* What you are asked to do: Please reproduce the material below word for word, from the line containing "Where should I click to: Click the heading 'Actividad" through the line containing "(x=84, y=221)", including both of those lines.

* Material supplied:
▼
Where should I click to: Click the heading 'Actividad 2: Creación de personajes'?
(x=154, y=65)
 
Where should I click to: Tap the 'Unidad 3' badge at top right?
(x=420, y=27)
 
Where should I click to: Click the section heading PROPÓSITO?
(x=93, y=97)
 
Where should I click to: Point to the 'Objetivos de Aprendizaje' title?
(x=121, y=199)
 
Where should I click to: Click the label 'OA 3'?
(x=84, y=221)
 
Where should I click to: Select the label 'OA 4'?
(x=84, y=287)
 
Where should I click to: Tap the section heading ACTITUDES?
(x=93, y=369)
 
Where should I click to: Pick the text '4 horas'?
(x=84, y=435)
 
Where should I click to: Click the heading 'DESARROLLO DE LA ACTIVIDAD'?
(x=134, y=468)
▲
▼
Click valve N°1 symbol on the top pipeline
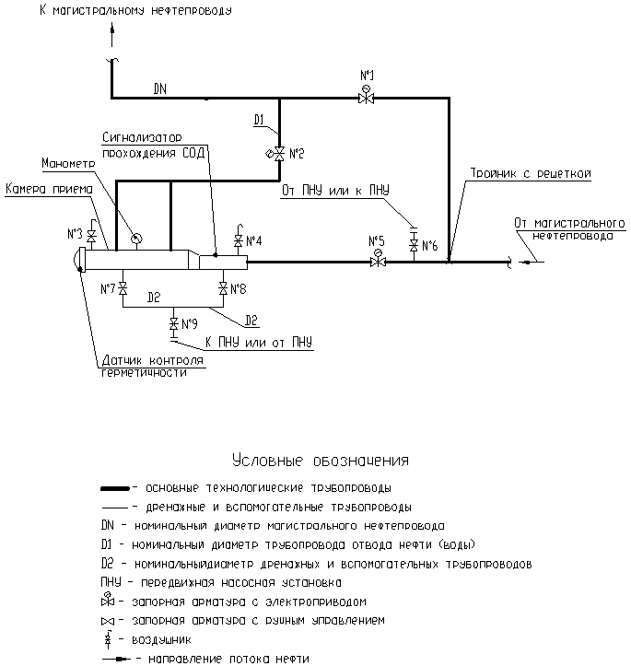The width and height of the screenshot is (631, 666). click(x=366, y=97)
▲
▼
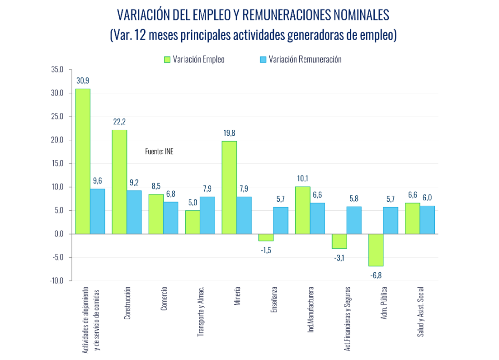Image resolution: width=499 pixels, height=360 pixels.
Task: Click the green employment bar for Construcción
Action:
▲
* Solution below:
Where should I click to: Click the heading 'Actividad 2: Creación de personajes'?
(x=154, y=65)
 
Where should I click to: Tap the 'Unidad 3' badge at top right?
(x=420, y=27)
 
Where should I click to: Click the section heading PROPÓSITO?
(x=93, y=97)
 
Where should I click to: Point to the 'Objetivos de Aprendizaje' title?
(x=121, y=199)
 
Where should I click to: Click the label 'OA 3'?
(x=84, y=221)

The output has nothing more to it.